Nun ist eine gute Schulbildung noch lange keine Garantie für eine Berufsausbildung oder gar Berufsausübung, aber die grundlegenden Kulturtechniken sind eine Voraussetzung für die Teilhabe am gesellschaftlichen Leben, auch dafür, sich mit den Alternativen des Bestehenden auseinanderzusetzen. Einige Sumpfblüten der Schulpolitik:
Hessen – Unterrichtsgarantie plus
Damit keine Unterrichtsstunde am Vormittag mehr ausfallen muss, sollen die Schulen 1000 Euro pro Ersatzlehrerstelle zur eigenverantwortlichen Nutzung bekommen. Sie sollen einen Pool schaffen  z.B. aus PensionärInnen, Studierenden und Eltern u.a., aus dem Fachunterricht für fünf Wochen vertreten werden soll. Es sollen natürlich auch die schulinternen Reserven ausgeschöpft werden. Um die Qualifikation machen sich Eltern, LehrerInnen und SchulleiterInnen Gedanken, letztere sind für diesen Pool verantwortlich. Wenn sie unwillig sind, droht ihnen  eine Strafabordnung in die Verwaltung, wahrlich eine Disqualifizierung auf ganzer Linie!
Baden-Württemberg – Umverteilung
Um “Ausländerquoten” von über 20% an den Schulen zu vermeiden, sollen Migrantenkinder  aus ihren überbesetzten Vierteln in andere Schulbezirke “umverteilt” werden. Nun lassen sich Kinder aus Stuttgart ( 35,8% ) schwerlich in den Main-Taunuskreis (6,5% ) verfrachten. Die Idee, “deutsche” Kinder in Schulen mit hohem Migrantenanteil zu schicken, wurde nur scherzhaft vertreten. Einiges ließe sich vielleicht durch Neuzuschnitte von Schulbezirken ändern, aber vieles, wenn das “Fördern” einmal ernsthaft betrieben würde.

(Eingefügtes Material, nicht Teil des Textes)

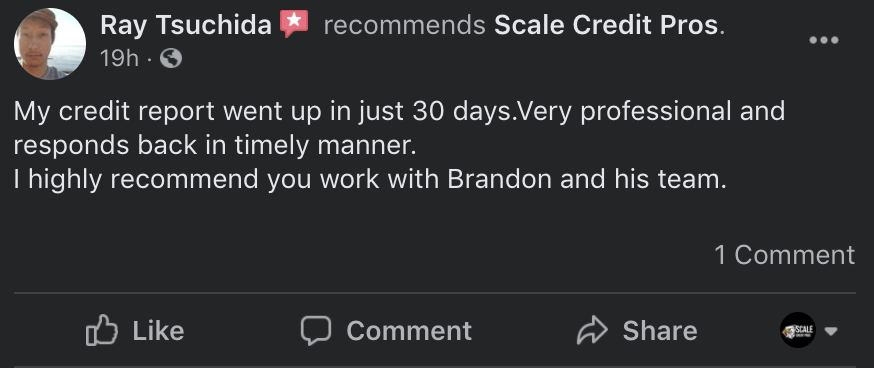Image resolution: width=874 pixels, height=368 pixels.
Task: Click the line 'responds back in timely manner'
Action: (x=215, y=146)
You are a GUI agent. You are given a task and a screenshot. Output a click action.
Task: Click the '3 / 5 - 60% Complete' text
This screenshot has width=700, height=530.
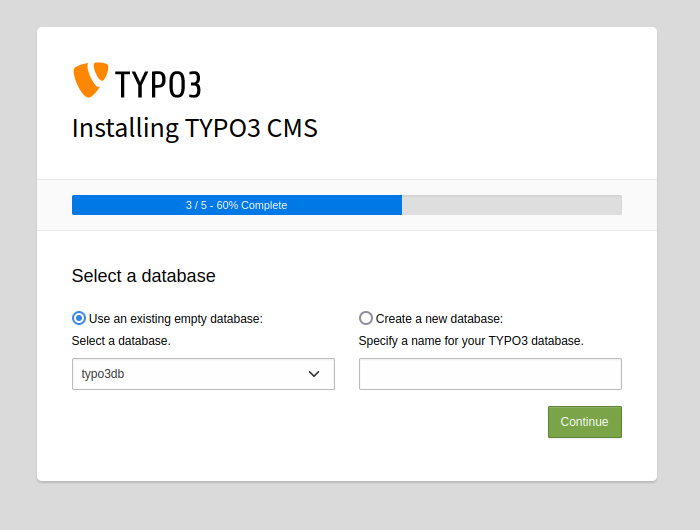[x=236, y=205]
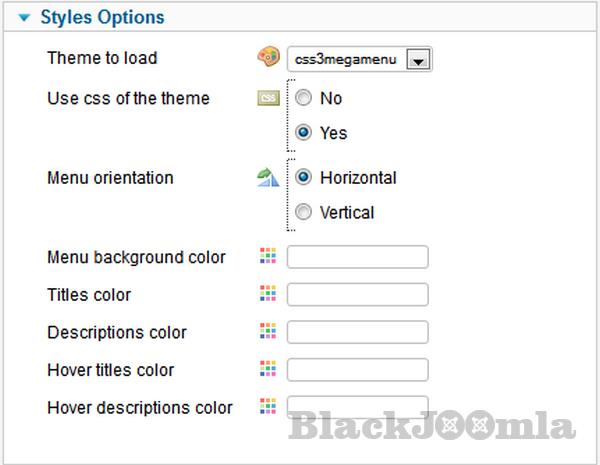Image resolution: width=600 pixels, height=465 pixels.
Task: Focus the Hover titles color field
Action: (357, 369)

Hamburg: Public-Private-Partnership (PPP)
Die Hamburger Schulbehörde möchte mit dem Modell Hamburg-Süd 30 Schulen in Harburg für 25 Jahre an die städtische SAGA-GWG vergeben, die diese binnen 5 Jahren saniert. Die Stadt zahlt dann eine jährliche Gebühr. Die Schulen, deren LeiterInnen in einem neuen Leitungsprinzip quasi alleinverantwortlich sind, verlören dabei auch ihre Hausmeister. Diese wehren sich heftig, weil sie Disqualifizierung und Lohnminderung befürchten
Interessanterweise würde das Projekt jährlich 4,6 Millionen teurer, als wenn die Stadt selbst sanierte, also insgesamt 115 Millionen extra! Dafür bekäme die Stadt aber Top-Schulen!

Nach Auffassung des Berliner Experten für kommunale Finanzen, Körting, hat sich der Kreis Offenbach auf diese Weise – mit PPP für seine Schulen – ruiniert. Aber wie dem auch sei, eine Durchkommerzionalisierung  der Schulen nähme ihnen manches von ihrer Identität.